First of all, I did not win the competition, I came in second place.
I had a return of 255.6 % and the winner had a return of 406%
I was leading the contest up until the last few days. At that time,
the eventual winner was not in the top three. In this case it does
appear likely that the winner "bet the farm", so it is true that the
first place finishers are often "one trade wonders" in contests.

In a limited time contest, the proper approach is more one of
gaming theory than trading. Play tight, looking for good trades
in the early stages, and then "bet the farm" near the end if you
aren't currently in the top three. Remember though, that while
this approach might work for one individual, there were 20 or
30 individuals that "blew out" in the attempt.

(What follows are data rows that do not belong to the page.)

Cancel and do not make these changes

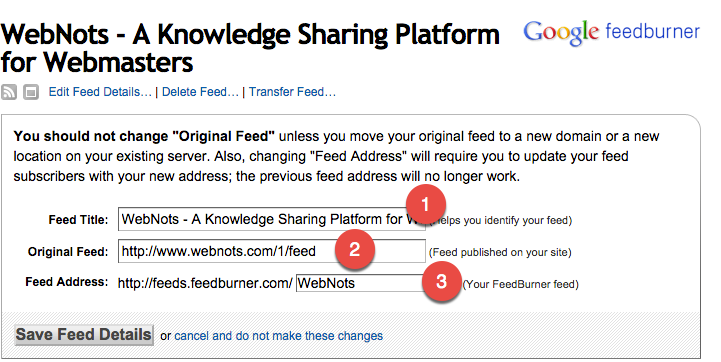click(x=279, y=336)
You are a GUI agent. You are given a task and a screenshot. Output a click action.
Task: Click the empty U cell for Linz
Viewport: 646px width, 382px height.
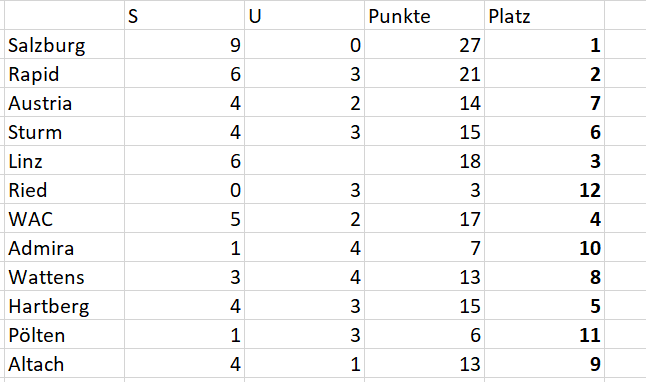coord(304,160)
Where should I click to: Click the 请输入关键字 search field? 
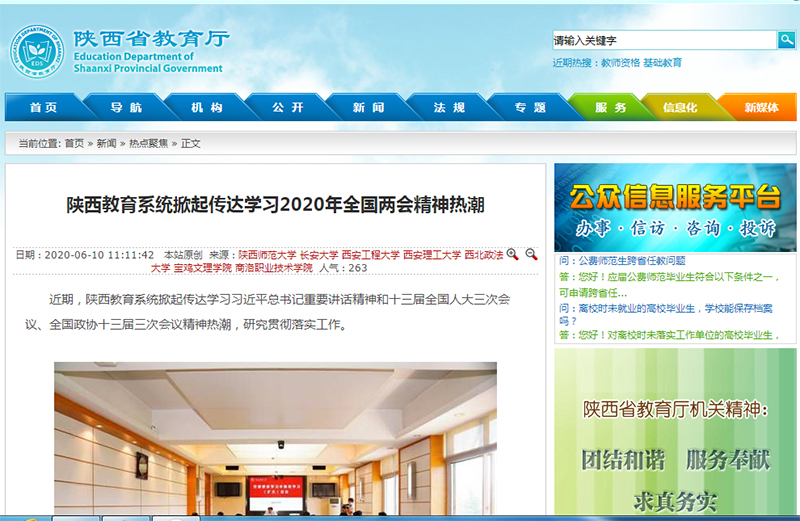click(x=664, y=40)
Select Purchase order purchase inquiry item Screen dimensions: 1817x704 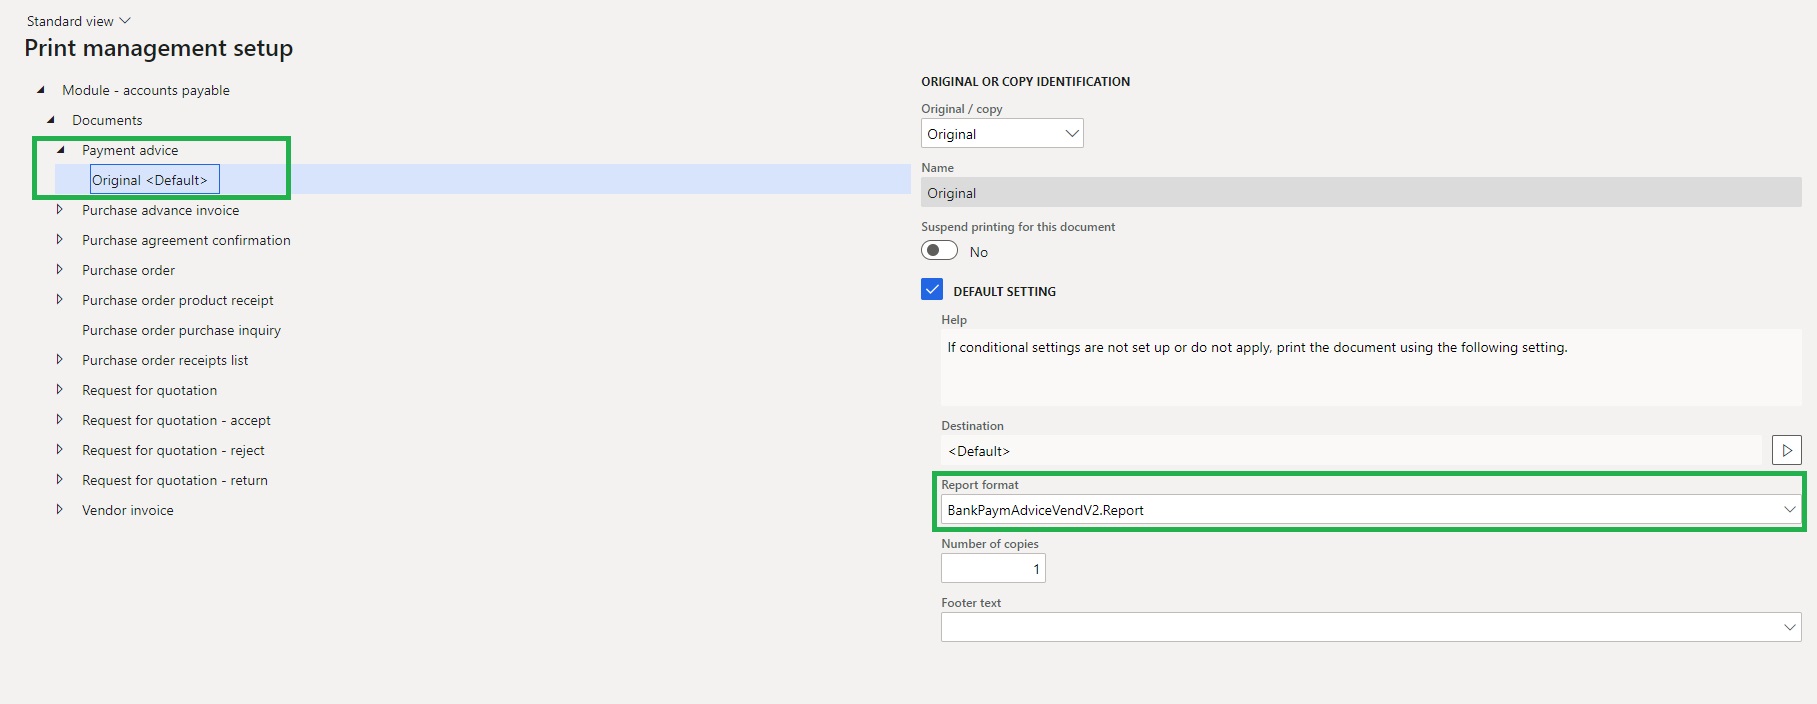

I wasn't there to win the contest, I was there to test
some system, indicator and trading ideas. In this regard,
it was very important that the trading be no different from the
trading I do every day. This meant detail to money management
and staying within reasonable risk and reward parameters.

Many of the trading rules I applied were no different than what I
and many others have posted to this list many times. It really comes
down to finding a methodology that suits you, testing it to make
sure it gives you a statistical "edge", and then trading the methodology
*consistently*. As far as I can tell, these are the only qualities that
separate the professional trader from those who must eventually
leave the game. The point being that I might *never* win a contest,
but I'll *always* be in the top 10 or so.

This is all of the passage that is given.